#### Exercise details
Comb the records below for the string "computer" and copy each line where it turns up.

#### Records supplied
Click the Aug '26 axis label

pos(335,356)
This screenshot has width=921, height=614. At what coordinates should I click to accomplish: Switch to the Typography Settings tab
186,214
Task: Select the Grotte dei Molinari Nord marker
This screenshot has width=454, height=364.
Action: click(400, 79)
--
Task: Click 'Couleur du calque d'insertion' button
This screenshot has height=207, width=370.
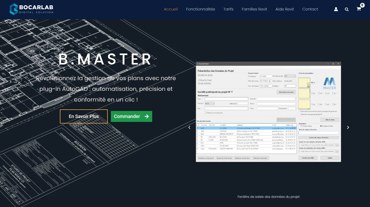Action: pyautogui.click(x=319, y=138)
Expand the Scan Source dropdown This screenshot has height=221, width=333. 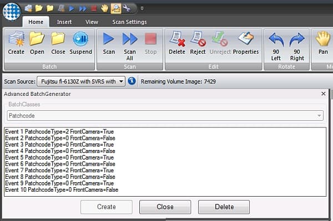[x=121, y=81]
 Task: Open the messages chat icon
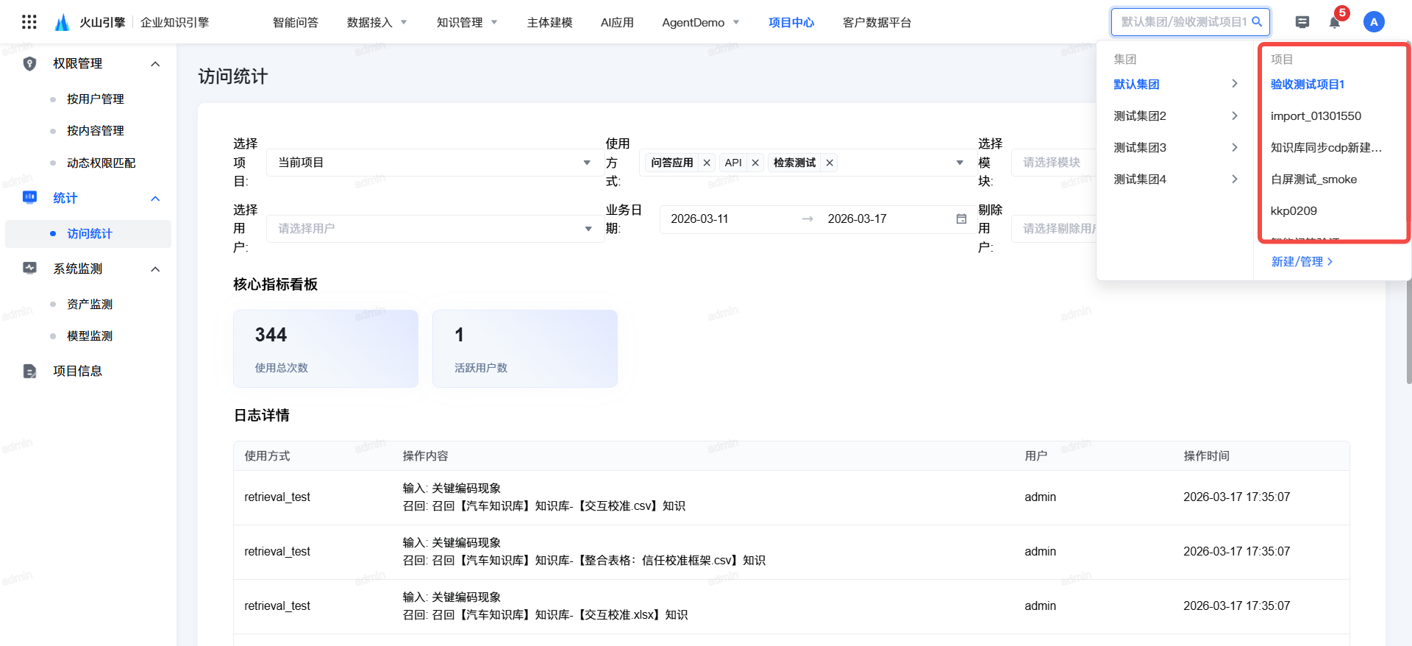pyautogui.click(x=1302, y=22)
==
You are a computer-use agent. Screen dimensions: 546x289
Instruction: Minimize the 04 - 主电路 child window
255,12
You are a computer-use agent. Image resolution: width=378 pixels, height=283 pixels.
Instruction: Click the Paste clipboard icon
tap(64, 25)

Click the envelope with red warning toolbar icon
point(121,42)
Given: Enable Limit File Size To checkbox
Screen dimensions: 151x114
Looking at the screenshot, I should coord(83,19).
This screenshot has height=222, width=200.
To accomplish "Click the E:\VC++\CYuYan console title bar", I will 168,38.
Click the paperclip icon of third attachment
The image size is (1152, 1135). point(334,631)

#### Task answer
You are a computer-use agent. Screen dimensions: 546x289
You are a computer-use agent. Image resolution: width=378 pixels, height=283 pixels.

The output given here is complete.